## DATA EXCERPTS
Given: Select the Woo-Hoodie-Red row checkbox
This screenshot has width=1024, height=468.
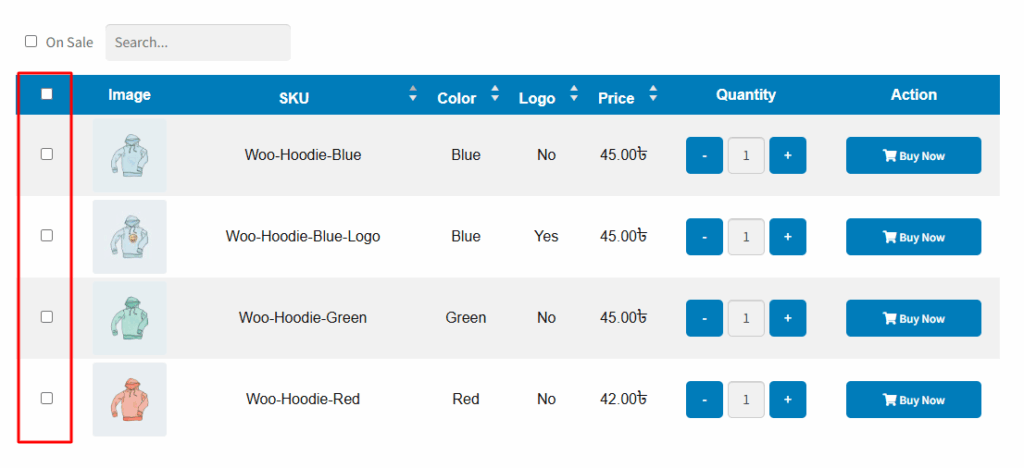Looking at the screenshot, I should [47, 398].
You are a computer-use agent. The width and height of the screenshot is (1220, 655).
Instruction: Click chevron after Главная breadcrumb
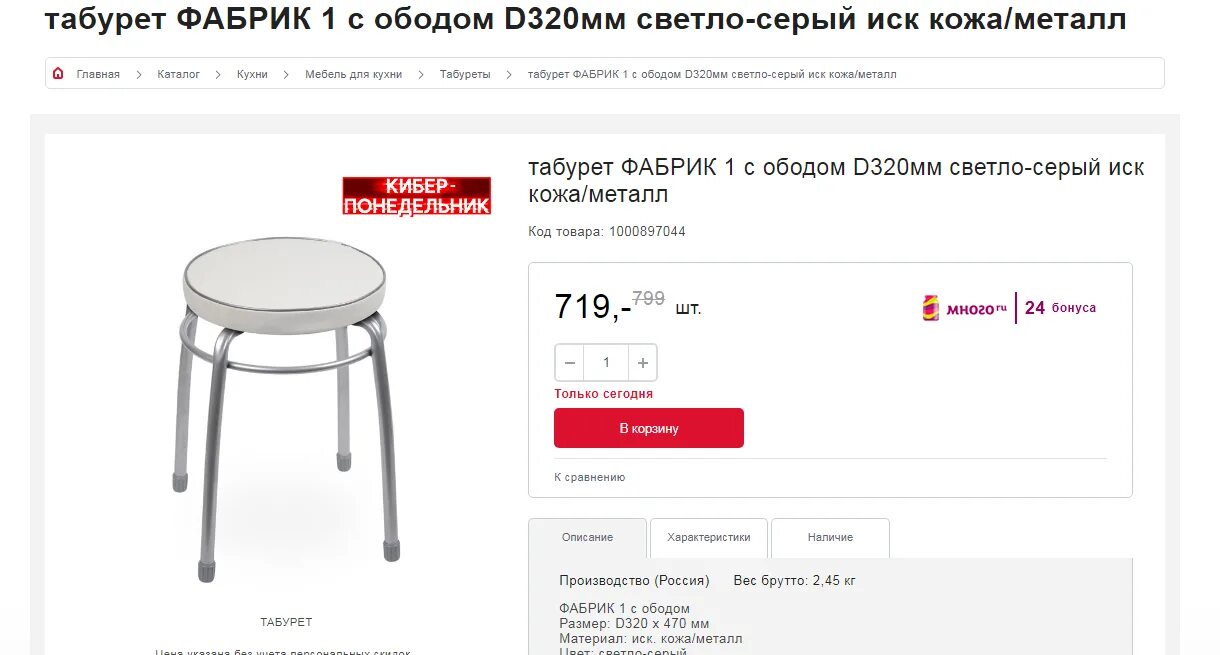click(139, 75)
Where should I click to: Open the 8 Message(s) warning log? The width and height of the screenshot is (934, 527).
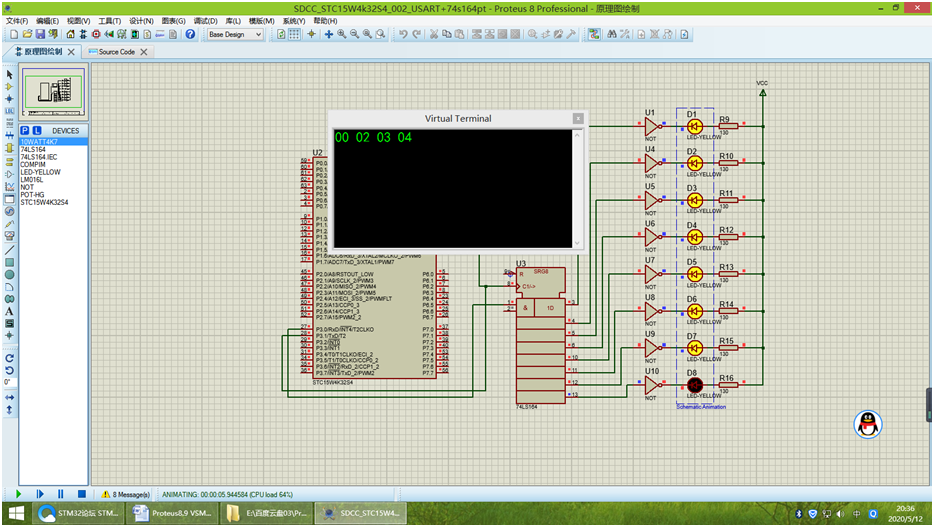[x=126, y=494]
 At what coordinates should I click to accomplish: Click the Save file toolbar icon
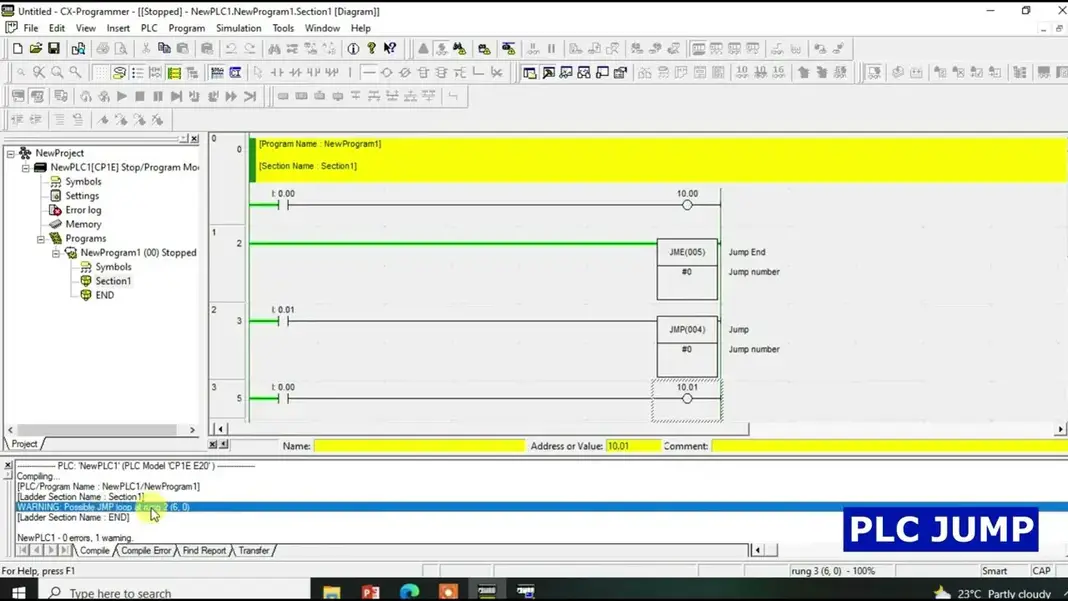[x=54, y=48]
...
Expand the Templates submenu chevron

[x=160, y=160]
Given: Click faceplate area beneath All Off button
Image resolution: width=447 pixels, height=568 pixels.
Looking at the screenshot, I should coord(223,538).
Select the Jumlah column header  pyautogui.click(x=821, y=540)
==
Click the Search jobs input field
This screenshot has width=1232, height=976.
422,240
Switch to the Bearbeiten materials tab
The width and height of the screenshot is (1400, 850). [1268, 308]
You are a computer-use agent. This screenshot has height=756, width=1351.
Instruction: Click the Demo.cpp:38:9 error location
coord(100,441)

## EXERCISE
Would you print exactly and only the lines of the material above that run from the line with "Expand the Templates submenu chevron" through the line with "Select the Jumlah", both included?

## EXPECTED ANSWER
Expand the Templates submenu chevron

[x=160, y=160]
Given: Click faceplate area beneath All Off button
Image resolution: width=447 pixels, height=568 pixels.
Looking at the screenshot, I should coord(223,538).
Select the Jumlah column header  pyautogui.click(x=821, y=540)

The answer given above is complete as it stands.